One Million Cups Marks Six Years

May 20, 2022
By: Tiffany King

By Lauren McDonald lmcdonald@thebrunswicknews.com May 5, 2022

There was plenty of news to share during the celebration Wednesday of the sixth anniversary of One Million Cups in Brunswick.

Much of the news was connected to work that’s happened locally thanks to the entrepreneurial spirit that the One Million Cup’s program helps foster.

One Million Cups, which hosts a meeting on the first Wednesday of each month in cities across the United States, brings entrepreneurs and other inspired minds together to network and share ideas.

The local meetings have been held at Tipsy McSway’s in downtown Brunswick. The next meeting will take place at the newly opened Tipsy McFly’s, located at the Brunswick-Golden Isles Airport.

“Six years ago, when we came here, it was kind of lonely,” said Skip Mounts, dean and professor of economics for College of Coastal Georgia’s School of Business and Public Management and who brought the One Million Cups initiative to Glynn County. “The names of our current wonderful entrepreneurs of Kaufman, Prince, Piazza, and on and on weren’t really known, weren’t really being discussed.”

The anniversary celebration included presentations from two area entrepreneurs.
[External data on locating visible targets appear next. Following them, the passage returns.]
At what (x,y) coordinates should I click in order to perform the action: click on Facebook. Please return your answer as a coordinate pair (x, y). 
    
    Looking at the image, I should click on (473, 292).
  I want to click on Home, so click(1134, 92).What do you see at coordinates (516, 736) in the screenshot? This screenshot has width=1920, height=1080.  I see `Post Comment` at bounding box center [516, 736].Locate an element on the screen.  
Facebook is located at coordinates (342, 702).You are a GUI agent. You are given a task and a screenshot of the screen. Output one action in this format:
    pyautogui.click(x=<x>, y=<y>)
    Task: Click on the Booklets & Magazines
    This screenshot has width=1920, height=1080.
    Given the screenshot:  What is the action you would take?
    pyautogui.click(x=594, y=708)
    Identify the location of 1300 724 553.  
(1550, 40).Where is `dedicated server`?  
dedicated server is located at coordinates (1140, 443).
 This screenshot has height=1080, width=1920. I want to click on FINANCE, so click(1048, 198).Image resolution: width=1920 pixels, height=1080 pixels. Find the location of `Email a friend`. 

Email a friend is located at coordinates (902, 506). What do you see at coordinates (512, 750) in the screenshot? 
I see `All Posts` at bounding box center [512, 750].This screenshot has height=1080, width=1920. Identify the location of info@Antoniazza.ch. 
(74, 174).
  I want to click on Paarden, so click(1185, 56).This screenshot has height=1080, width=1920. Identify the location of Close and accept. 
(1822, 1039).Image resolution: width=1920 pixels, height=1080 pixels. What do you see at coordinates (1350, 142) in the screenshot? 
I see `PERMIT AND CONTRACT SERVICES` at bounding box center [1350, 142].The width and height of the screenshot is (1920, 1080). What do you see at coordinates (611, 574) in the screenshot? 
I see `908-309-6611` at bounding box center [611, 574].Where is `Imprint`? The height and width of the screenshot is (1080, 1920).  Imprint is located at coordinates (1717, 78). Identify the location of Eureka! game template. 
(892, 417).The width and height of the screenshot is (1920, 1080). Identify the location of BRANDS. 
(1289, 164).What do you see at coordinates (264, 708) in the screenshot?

Ande Noktes, executive director of the Art and Lindee Lucas Center for Entrepreneurship at CCGA, shared her entrepreneurial story with the crowd that gathered inside Tipsy’s.

“I have to be honest with you,” she said. “I have a problem with problems because I love them. I love problems, and the reason I love problems is because I think that there is a solution baked into every problem.”

Noktes became an entrepreneur before taking any business school classes. She’s opened three schools and recently moved to Glynn County to work at the college.

The Lucas Center’s goal will be to create an ecosystem and serve as a hub for entrepreneurship. The center will empower entrepreneurs who strive to solve problems, Noktes said.

The center will achieve its mission through robust on-campus programming, a commitment to the community and the region and the creation of a pipeline for entrepreneurship through K-12 partnerships.

“When I look out into the world I see that there’s so much potential to solve problems that our world needs solved,” Noktes said. “And when I look into this community I see that potential.”

Kate Foster, co-owner of South of Heaven BBQ, which opened recently in Brunswick across from the college campus, shared the story of her family’s move to the Golden Isles and the challenges they’ve faced as restaurant owners during the COVID-19 pandemic.

The restaurant first opened in Carrollton, and in 2020 Foster and her husband Judd had to lay off 28 of their 32 employees.

“I had to lay them all off on the same day, not in person because we couldn’t do that,” she recalled. “It was very devastating, and anybody who had to deal with that, I feel for you. I’m with you. I’m one of you.”

The move to Glynn County was meant to save the business, she said. Foster thanked the community for welcoming the restaurant with open arms.

“We just knew we wanted to be here, and we wanted to grow with this community,” she said.